Durante lo sviluppo richiede un clima caldo e umido, una fornitura abbondante di acqua e un terreno ben drenato. Cresce a tutte le altezze, che variano dal livello del mare fino a un’altitudine di 1.200 metri. In media è pronta per il raccolto fra i 7 e 9 mesi dopo la semina, a seconda della cultivar, del suolo e delle condizioni di crescita. In India, ad esempio, la stagione del raccolto ha inizio a febbraio.
Inizialmente il terreno è allentato con una piccola scavatrice e poi le piante sono sollevate manualmente. I rizomi sono puliti dalle impurità del terreno per immersione in acqua, e le radici più lunghe vengono rimosse ponendo particolare attenzione a non tagliarle o ammaccarle.
I rizomi appena raccolti devono essere essiccati il prima possibile per minimizzare le contaminazioni, la crescita di muffa e la fermentazione. Il trattamento consiste di tre fasi: indurimento, essiccamento e lucidatura.
Negli ultimi anni la curcumina è stata oggetto di molti studi per la sua azione ad ampio spettro. È infatti implicata in numerosi processi e interagisce con enzimi, ormoni, recettori e fattori di trascrizione. Viene per questo definita multitarget. La sua principale azione è di tipo antinfiammatorio. L’effetto antiossidante si espleta in presenza di stress ossidativo, ossia una situazione dovuta anche al fisiologico invecchiamento, che produce uno squilibrio fra specie ossidanti e la loro eliminazione da parte di antiossidanti. La produzione di specie reattive dell’ossigeno (ROS) è il fenomeno più importante e ritenuto alla base di numerose malattie e la curcumina riesce a inibire i radicali liberi (fra cui i ROS) e ad aumentare l’attività degli enzimi antiossidanti.
Unica pecca in questa spezia - che sembra miracolosa - è la bassa biodisponibilità, cioè, se somministrata allo stato naturale per via orale, viene poco assorbita.
Per questo molti studi si stanno focalizzando sul migliorare questo aspetto. Le soluzioni trovate sono l’utilizzo in combinazione col pepe (il principio attivo di questa spezia infatti, la piperina, diminuisce l’eliminazione della curcumina) oppure le formulazioni lipidiche che ne aumentano l’assorbimento.
Nella medicina Ayurvedica a questo prodotto si attribuivano - oltre alle proprietà antisettiche - anche quelle “purificatrici del sangue” e digestive. Una preparazione tradizionale contro tosse e raffreddore prevedeva l’utilizzo di latte bollito con curcuma e pepe. Una pasta di curcuma con aggiunta di yogurt era indicata in casi di itterizia e dolori reumatici.

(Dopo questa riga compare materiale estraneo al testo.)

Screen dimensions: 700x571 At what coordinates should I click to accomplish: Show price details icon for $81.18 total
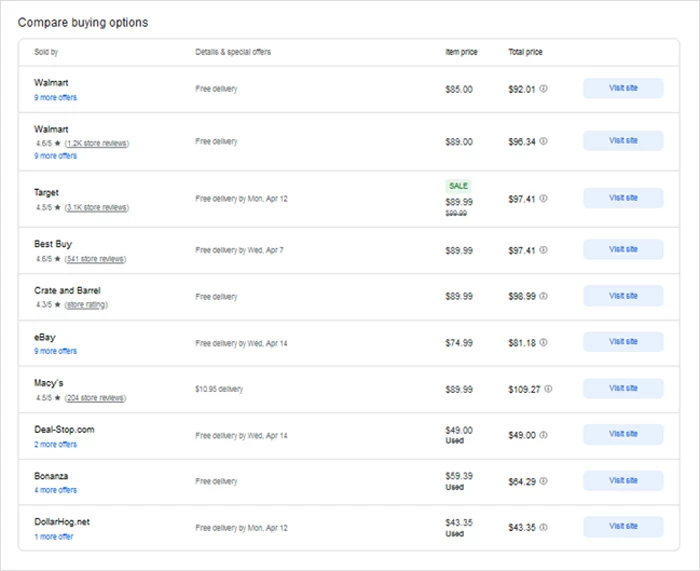point(544,342)
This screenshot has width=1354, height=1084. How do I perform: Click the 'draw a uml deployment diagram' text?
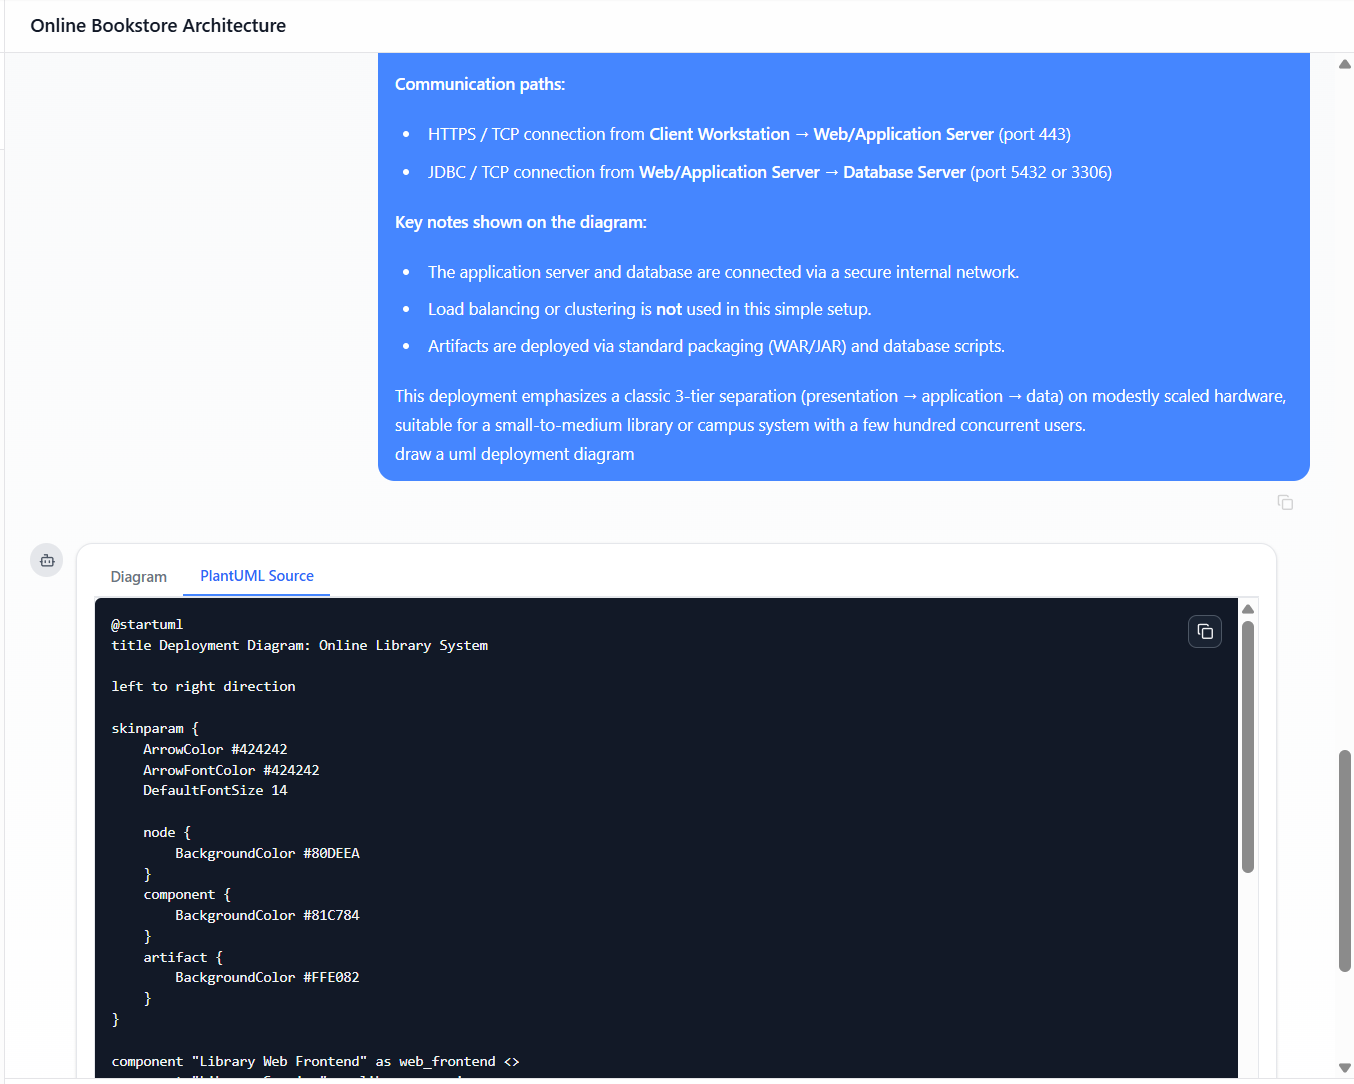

I moderni studi, invece, si concentrano soprattutto sul suo potenziale antinfiammatorio per la prevenzione di patologie epatiche e la ricerca contro cancro e diabete. Molti studi sono in fase iniziale ma si intravedono già i possibili impieghi, con integrazioni specifiche, mentre un consiglio per la vita di tutti i gironi è il seguente: impariamo ad apprezzare questa spezia con un gusto particolarissimo, un colore intenso che può donare vivacità ai nostri piatti sia dolci sia salati e, perché no, abbinarla al pepe perché sembra funzioni!